● **Work to complete**: In the entries below, find the string "button" and return each line holding it.

**** Information

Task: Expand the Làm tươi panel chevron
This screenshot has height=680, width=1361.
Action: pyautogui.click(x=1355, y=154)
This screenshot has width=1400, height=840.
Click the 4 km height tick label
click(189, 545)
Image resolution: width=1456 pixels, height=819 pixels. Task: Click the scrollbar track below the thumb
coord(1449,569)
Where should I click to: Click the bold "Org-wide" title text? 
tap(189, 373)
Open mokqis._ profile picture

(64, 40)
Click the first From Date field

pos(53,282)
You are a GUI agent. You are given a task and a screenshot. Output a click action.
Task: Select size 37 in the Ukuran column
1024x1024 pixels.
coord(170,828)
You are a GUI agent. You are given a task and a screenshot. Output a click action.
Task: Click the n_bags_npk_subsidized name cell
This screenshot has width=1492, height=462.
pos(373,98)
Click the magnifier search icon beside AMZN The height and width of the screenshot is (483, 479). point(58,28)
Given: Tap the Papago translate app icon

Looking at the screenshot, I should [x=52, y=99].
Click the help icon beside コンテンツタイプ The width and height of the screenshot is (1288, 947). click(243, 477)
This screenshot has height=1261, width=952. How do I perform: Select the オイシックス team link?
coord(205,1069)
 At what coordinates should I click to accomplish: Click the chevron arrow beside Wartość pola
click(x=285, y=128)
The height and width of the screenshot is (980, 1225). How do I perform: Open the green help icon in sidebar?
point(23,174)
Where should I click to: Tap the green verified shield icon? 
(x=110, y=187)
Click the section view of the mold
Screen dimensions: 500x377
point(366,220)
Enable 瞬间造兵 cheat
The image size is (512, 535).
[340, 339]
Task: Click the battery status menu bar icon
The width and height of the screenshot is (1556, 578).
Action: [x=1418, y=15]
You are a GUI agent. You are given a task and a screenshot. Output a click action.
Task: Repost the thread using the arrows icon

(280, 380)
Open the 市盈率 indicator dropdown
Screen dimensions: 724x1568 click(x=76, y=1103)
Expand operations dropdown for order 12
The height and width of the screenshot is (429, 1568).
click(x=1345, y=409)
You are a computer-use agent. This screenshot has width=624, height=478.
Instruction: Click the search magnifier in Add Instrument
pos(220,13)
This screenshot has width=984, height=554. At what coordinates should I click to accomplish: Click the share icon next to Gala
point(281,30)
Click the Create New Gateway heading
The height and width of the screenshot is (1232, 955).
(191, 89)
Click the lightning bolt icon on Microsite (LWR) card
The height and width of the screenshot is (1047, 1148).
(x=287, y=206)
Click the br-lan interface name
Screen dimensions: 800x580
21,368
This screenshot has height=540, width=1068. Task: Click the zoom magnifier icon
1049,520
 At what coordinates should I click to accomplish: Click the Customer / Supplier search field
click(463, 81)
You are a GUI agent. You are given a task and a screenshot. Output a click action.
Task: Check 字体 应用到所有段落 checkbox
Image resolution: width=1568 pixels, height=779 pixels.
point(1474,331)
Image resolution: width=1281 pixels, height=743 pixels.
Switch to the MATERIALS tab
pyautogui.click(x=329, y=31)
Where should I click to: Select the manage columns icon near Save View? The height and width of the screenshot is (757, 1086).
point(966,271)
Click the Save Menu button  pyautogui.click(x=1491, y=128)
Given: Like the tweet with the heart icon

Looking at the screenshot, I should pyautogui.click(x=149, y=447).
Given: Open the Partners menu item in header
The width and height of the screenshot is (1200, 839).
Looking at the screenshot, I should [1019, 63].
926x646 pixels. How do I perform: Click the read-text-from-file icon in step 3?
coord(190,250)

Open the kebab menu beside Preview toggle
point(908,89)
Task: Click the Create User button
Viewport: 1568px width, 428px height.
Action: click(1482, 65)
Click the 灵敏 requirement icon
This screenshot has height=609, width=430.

********

● **Finished task**:
Click the Save Menu button  pyautogui.click(x=1491, y=128)
Task: Click the Create User button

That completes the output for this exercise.